HomeBusiness BuzzFarm & City audit unearths weak corporate governance

Farm & City audit unearths weak corporate governance

…CFI boss at the centre of cash scandal

An internal audit centred on whether CFI Holdings deputy chief executive Shingirayi Chibhanguza, who represents the interest of Nicholas Van Hoogstraten in the group, could have misused US$200 000 in cash after officials of Bellevue Abattoirs and Butcheries, a company he is associated with, collected cash from Farm & City outlets in December and January this year, has come under the sportlight.

Chris Muronzi

Businessman Nicholas van Hoogstraten
Businessman Nicholas van Hoogstraten

The disclosures could claim the scalp of Chibhanguza, who landed the post a few years ago after a compromise deal between the major shareholders—Hamish and Simon Rudland and Van Hoogstraten—that culminated in the sacking of the then chief executive Steve Kuipa and chairman Simplicious Chihambakwe.

The Rudlands are represented by Timothy Nyika, the chief executive.

An internal audit report at Farm & City has unearthed weak corporate governance and possible conflict of interest on the part of Chibhanguza, who is heading the retail unit, after officials affiliated with Bellevue Butchery and Abattoirs, an entity Chibhanguza has an interest in, collected cash from Farm & City branches without required internal approvals.

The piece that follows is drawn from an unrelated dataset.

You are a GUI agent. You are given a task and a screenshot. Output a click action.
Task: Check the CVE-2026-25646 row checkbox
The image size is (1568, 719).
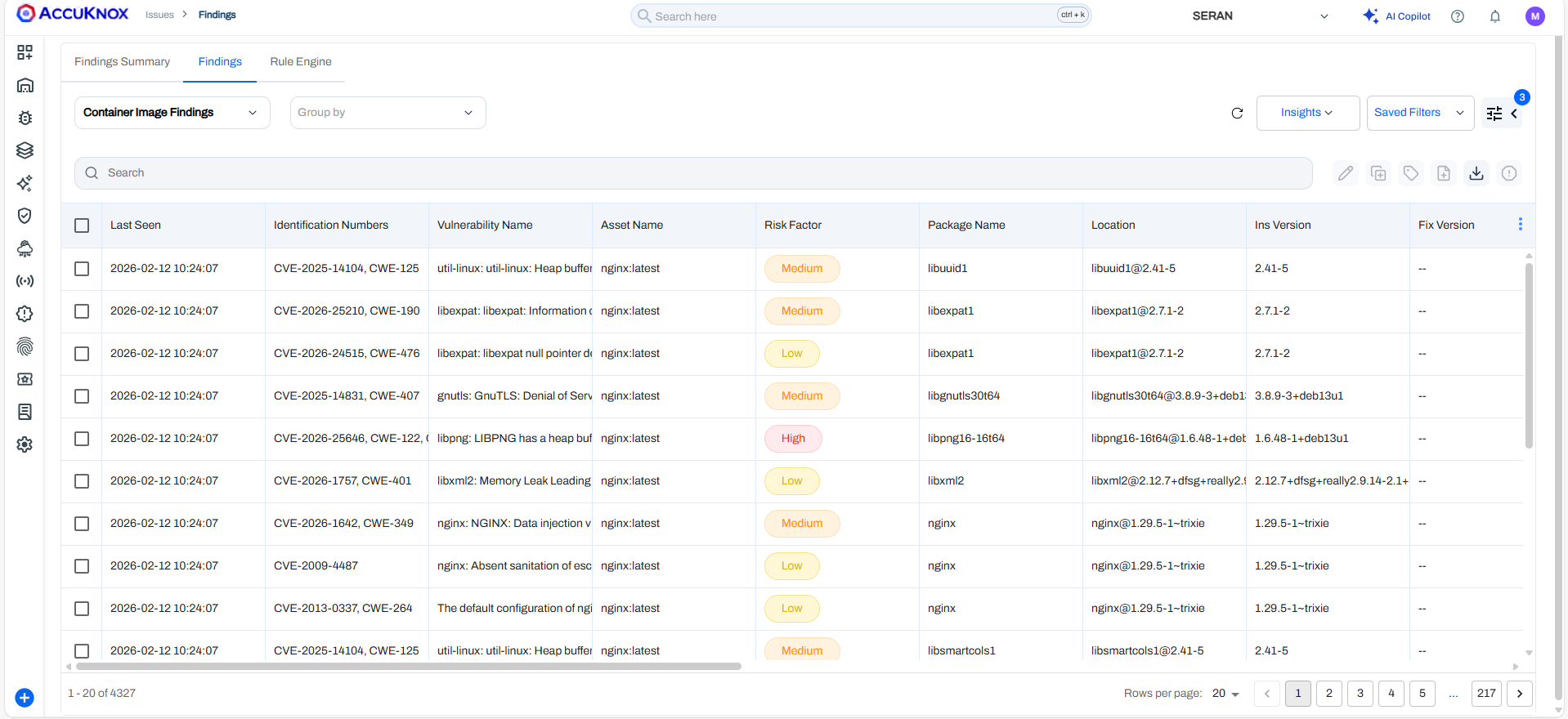pyautogui.click(x=82, y=439)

It is not clear if the funds were reimbursed.

An internal audit conducted on 23-25 January this year established that cash was not banked as per company policy on various occasions between December 29 2016 and 22 January 2017, a development auditors said need the board’s attention.

“We noted that some cash is not banked but is instead collected from branch by some Bellevue Abattoir officials (a company affiliated to management). The official simply signs a completed bank deposits slips and collects cash which is not enough for proper handover and takeover for the cash,” the report found.

“Apart from the proper procedures, the transaction also poses risk on corporate governance of the organisation being compromised as the company collecting the cash is affiliated to FCC management. The Finance director explained that this cash was for fertilizer purchases.”

The audit noted that the association between Bellevue and Farm & City posed serious risk to good corporate governance.

The funds in question were collected from Farm & City Murehwa and Nyanga outlets.

According to the documents, on December 29 2016, Bellevue officials collected US$9 362 in cash from Farm & City Murehwa and US$17 868,40. From 6 to 22 January, varying amounts of cash were collected by Bellevue officials running close to US$200 000 in Murehwa and Nyanga.

Chibhanguza is representing business tycoon Nicholas van Hoogstraten’s interest both in management and on the board.
The report compiled by E. Mandisodza and reviewed and finalised by an E Madziva was cleared by Chester Mutevhe, CFI acting Finance Director, a T Hofisi, E Madziva, A Karimanzira, C Mukumba, R Machingaidze, D Gwashu and an E Muguza on 16 February.

The report was also distributed to Nyika, Chibhanguza, Mutevhe, Rudland, an Zinyemba and T. Hofisi.

The audit also raised the red flag on another transaction where goods were delivered to Farm & City and ordered by Bellevue.

The auditors said corporate governance was compromised, adding that all delivery notes should be in Farm & City’s name.

It is not clear why deliveries of 50kg urea with a value of US$15 984 were in Bellevue’s name.

The revelation comes as Zimbabwe is battling a crippling cash crisis that has seen banks failing to honour withdrawals on demand, forcing the majority of Zimbabweans to use electronic balances.

The disclosures also shed light on how companies have starved the economy of much-needed cash. Cash is attracting a premium of as high as 20% on the black market.

Chibhanguza yesterday said he does not comment on internal issues.

“I do not comment on internal company issues in the press. As a company we strive to uphold good corporate governance practice and have a full internal audit team which constantly checks all transactions and report and advise on improving the same where there are gaps,” he said. “Where there is fraud and theft we also report these to the relevant authorities. We then have external auditors who also check our transactions to make sure everything is above board and report to the board and shareholders.”